The Telomere-to-Telomere (T2T) Consortium has completed the sequencing of the entire genome, referring to it as T2T-CHM13.
As the globe recovers from the COVID-19 pandemic, an unlikely tool has been gifted to geneticists, epidemiologists and researchers hoping to develop the next marketable prophylactic. The Telomere-to-Telomere (T2T) Consortium has completed sequencing of the entire genome, referring to it as T2T-CHM13. 92% of the genome has been sequenced since 2003, and the final 8% stretch that is now complete belongs to a chromosome that is now understood to be critical for immunity, adaptivity and survival.
In totality, knowledge of the full human genome, comprised of 3,054,815,472 base pairs of nuclear DNA, twenty-two chromosomes, an X chromosome and 16,569 base pairs of mitochondrial DNA, has been shared with the scientific community and public. Contributing to this astonishing data set are the 3.055 billion base pairs in T2T-CHM13.
The full details of T2T-CHM13 were published Thursday in Science journal, which is tied to the American Association for the Advancement of Science (AAAS). Cross-analysis using industry-standard sequencing methods, such as the 100X Illumina PCR-Free sequencing and 120X Oxford Nanopore ultralong-read sequencing, uncovered keys to understanding human biology. To assemble the data, researchers used HiFi reads to construct a high-resolution assembly string graph.
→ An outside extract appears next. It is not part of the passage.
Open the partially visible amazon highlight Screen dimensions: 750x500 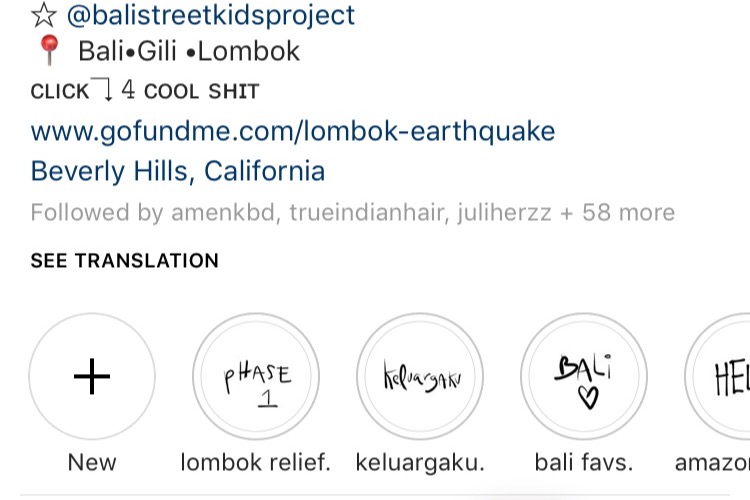click(717, 377)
This allowed for visual analysis of overlaps, error correction and compression.
Complex areas of the genome required additional analysis beyond a string graph. One of these areas includes the five rDNA arrays, located on the short arms of acrocentric chromosomes with a length of around 45,000 base pairs, varying from person to person.
To assemble these regions, individual sparse de Bruijn graphs were made through algorithmic bioinformatics. The sequence was further edited using a “targeted validation of long tandem repeats to identify any errors missed by the genome-wide approach.” Even with thorough analysis, it is estimated that one error remains in every 10 megabase pairs, equivalent to one in one million.
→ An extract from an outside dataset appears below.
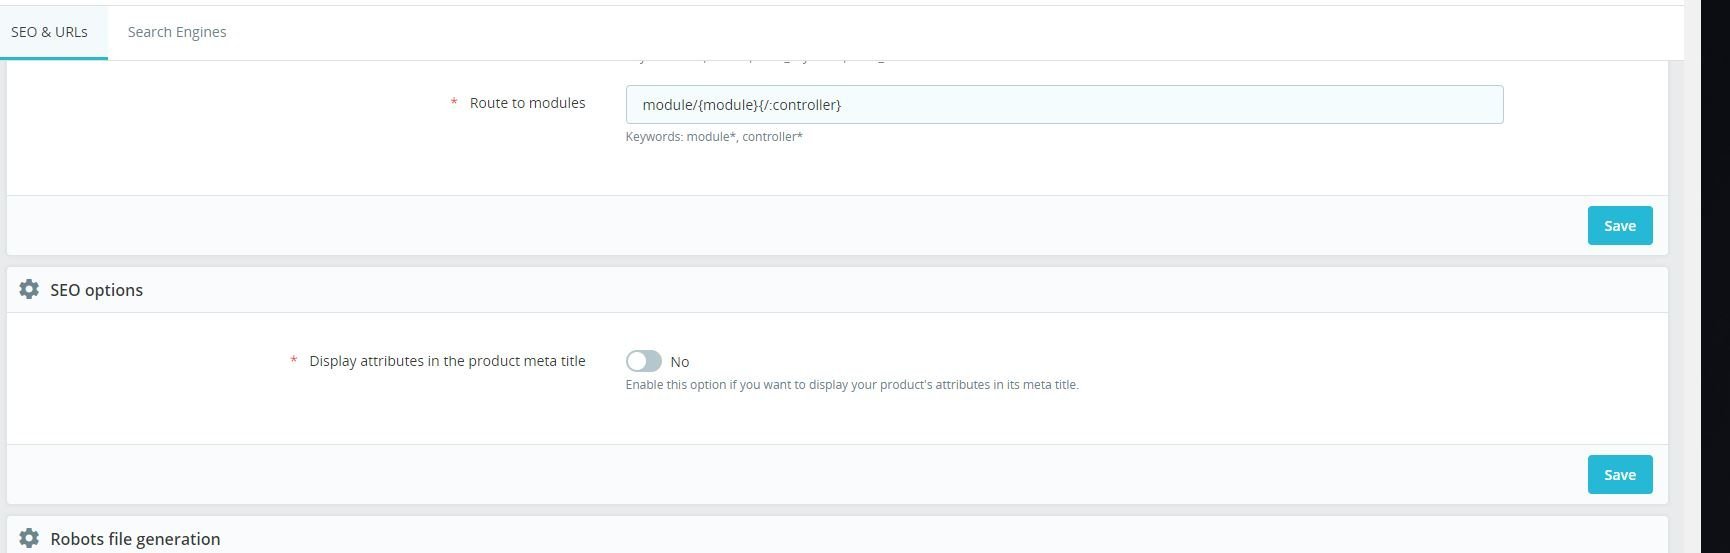Click the SEO options section heading
The width and height of the screenshot is (1730, 553).
96,290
The article describes how the data reveals the history of human biologies, such as how “local ancestry analysis shows that most of the CHM13 genome is of European origin, including regions of Neanderthal introgression.” Alternatively, looking ahead, the article mentions that this discovery will “drive future discovery in human genomic health and disease.”
Over twenty years ago, in 2000, the Human Genome Project kickstarted a biotechnology renaissance that led to gene therapies, personalized medicine and research into how to prevent diseases that have a contributing genetic component. The initial genome sequencing was published by the Genome Reference Consortium (GRC) in 2013, with a few gaps filled later in 2019. The resulting sequence was 151 mega-base pairs- a 92% complete human genome, albeit littered with gaps for important areas such as the short arms of the five acrocentric chromosomes.
The task of completing research started by the Human Genome Project and GRC collaboration was no small feat. Until now, technology has not been advanced enough to expose the remaining 3.055 billion base pairs. Small pieces of the puzzle were found using genetic linkage analysis, sequencing bacterial artificial chromosomes (BACs) and fingerprint maps.